TASK STATEMENT: Set down exactly the lines below between the line holding "Click cyan swatch" and the line holding "Expand the Debug", inclusive; no other line belongs in the answer.

*** RECORDS SHOWN ***

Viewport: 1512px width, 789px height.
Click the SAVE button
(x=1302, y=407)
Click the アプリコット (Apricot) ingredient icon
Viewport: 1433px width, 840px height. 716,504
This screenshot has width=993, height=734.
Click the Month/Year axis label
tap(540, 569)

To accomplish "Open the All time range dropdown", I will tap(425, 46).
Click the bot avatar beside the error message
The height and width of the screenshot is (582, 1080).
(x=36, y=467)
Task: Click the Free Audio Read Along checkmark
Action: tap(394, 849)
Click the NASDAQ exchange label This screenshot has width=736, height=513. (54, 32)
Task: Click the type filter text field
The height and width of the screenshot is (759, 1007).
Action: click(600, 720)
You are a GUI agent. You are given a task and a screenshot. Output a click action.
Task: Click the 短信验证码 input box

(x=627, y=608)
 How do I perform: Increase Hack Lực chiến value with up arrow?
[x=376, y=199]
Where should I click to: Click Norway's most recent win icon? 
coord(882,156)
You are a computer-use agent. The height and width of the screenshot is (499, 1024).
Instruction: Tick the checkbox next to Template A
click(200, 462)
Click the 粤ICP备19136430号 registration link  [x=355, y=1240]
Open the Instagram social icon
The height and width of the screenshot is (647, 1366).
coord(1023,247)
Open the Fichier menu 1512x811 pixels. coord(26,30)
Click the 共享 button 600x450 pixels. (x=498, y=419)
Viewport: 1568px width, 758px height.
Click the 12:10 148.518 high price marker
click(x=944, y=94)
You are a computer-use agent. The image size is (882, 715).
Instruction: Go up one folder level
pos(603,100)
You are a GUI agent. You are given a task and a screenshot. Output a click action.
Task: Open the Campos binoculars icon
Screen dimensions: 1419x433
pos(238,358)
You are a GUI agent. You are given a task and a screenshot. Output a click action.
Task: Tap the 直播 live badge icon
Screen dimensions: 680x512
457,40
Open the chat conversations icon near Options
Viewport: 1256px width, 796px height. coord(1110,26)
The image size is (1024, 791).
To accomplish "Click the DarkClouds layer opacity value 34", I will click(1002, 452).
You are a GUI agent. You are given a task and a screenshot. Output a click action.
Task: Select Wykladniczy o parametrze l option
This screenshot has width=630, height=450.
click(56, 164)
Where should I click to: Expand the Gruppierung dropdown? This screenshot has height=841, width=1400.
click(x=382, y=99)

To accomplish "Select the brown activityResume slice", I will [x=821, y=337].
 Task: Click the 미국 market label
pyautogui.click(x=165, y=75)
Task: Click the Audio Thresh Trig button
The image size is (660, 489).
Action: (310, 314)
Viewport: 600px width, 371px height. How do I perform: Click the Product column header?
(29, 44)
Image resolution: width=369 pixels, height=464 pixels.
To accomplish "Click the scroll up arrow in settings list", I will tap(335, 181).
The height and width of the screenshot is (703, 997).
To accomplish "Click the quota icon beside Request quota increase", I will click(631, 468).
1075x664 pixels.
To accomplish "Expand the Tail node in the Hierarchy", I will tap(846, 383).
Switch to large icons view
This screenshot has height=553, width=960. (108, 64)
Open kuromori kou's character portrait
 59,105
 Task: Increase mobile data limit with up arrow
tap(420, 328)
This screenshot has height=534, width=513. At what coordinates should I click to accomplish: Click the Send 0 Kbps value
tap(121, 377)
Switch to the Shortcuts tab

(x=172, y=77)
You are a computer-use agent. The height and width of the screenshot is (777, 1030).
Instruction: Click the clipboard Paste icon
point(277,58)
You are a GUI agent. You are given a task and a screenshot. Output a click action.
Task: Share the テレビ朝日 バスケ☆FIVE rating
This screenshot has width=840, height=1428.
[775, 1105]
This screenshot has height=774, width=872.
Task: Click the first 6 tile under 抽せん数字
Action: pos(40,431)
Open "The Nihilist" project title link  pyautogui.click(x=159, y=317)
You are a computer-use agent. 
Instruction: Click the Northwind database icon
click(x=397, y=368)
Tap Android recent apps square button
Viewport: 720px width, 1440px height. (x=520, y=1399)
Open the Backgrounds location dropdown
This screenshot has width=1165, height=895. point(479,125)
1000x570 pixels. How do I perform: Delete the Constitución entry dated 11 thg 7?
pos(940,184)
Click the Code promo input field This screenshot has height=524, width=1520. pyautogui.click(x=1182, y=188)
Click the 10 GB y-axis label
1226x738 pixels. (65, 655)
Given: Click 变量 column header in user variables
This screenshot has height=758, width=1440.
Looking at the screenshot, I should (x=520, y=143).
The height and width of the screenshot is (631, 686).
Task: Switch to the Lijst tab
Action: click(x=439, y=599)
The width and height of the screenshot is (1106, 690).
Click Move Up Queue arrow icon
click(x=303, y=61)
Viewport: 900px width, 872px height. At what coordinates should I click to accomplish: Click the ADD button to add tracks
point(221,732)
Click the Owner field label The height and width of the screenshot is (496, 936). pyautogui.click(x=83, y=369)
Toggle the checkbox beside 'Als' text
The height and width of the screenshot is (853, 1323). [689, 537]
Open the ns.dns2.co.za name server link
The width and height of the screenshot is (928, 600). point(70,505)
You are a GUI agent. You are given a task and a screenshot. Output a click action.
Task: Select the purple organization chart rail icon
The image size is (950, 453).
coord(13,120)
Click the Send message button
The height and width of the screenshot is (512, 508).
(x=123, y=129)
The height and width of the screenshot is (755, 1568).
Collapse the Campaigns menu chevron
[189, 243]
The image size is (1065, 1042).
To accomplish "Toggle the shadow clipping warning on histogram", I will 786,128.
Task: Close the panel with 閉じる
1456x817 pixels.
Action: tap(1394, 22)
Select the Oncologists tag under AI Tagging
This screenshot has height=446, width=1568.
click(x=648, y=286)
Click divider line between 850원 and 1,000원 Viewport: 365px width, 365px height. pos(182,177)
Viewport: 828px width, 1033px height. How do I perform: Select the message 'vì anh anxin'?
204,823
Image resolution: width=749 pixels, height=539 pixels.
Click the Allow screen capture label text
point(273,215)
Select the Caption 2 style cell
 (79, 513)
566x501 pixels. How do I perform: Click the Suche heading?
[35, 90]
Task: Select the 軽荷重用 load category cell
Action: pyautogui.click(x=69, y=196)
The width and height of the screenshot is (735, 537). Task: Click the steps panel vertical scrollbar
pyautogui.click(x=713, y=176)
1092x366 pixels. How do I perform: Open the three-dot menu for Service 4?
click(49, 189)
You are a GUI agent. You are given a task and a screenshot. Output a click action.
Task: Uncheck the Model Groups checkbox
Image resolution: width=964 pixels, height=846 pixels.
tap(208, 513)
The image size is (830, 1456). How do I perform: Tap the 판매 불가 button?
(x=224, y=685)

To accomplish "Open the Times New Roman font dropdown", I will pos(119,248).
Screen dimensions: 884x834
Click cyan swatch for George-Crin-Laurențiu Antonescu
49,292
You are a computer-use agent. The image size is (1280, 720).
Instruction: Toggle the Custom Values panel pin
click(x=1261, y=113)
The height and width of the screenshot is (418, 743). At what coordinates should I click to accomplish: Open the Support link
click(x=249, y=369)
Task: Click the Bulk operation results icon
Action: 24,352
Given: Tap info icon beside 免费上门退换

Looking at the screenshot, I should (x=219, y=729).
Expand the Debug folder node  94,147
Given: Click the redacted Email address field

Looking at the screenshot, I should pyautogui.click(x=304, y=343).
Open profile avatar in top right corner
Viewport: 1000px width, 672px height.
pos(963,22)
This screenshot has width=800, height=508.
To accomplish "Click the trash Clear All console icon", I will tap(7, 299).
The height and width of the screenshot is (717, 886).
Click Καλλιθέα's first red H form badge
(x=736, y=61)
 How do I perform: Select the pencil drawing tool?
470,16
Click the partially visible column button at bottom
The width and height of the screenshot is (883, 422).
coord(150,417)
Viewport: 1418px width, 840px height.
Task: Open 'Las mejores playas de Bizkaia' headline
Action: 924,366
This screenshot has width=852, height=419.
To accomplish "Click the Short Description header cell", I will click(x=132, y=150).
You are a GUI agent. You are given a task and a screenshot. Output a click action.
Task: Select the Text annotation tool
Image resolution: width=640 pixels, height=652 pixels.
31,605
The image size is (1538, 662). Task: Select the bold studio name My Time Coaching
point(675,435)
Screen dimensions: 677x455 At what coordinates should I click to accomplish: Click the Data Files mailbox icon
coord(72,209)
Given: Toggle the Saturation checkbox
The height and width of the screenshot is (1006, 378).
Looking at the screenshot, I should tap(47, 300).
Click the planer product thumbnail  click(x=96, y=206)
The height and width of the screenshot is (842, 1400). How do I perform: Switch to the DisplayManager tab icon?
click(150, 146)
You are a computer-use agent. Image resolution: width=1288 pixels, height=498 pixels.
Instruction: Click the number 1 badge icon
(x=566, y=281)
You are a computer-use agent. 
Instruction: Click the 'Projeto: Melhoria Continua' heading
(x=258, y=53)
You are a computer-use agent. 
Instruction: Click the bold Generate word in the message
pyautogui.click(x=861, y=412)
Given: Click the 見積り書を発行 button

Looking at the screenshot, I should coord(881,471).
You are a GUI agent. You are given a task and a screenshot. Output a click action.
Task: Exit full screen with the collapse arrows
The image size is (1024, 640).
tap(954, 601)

***

THE ANSWER:
Click cyan swatch for George-Crin-Laurențiu Antonescu
49,292
You are a computer-use agent. The image size is (1280, 720).
Instruction: Toggle the Custom Values panel pin
click(x=1261, y=113)
The height and width of the screenshot is (418, 743). At what coordinates should I click to accomplish: Open the Support link
click(x=249, y=369)
Task: Click the Bulk operation results icon
Action: 24,352
Given: Tap info icon beside 免费上门退换

Looking at the screenshot, I should (x=219, y=729).
Expand the Debug folder node  94,147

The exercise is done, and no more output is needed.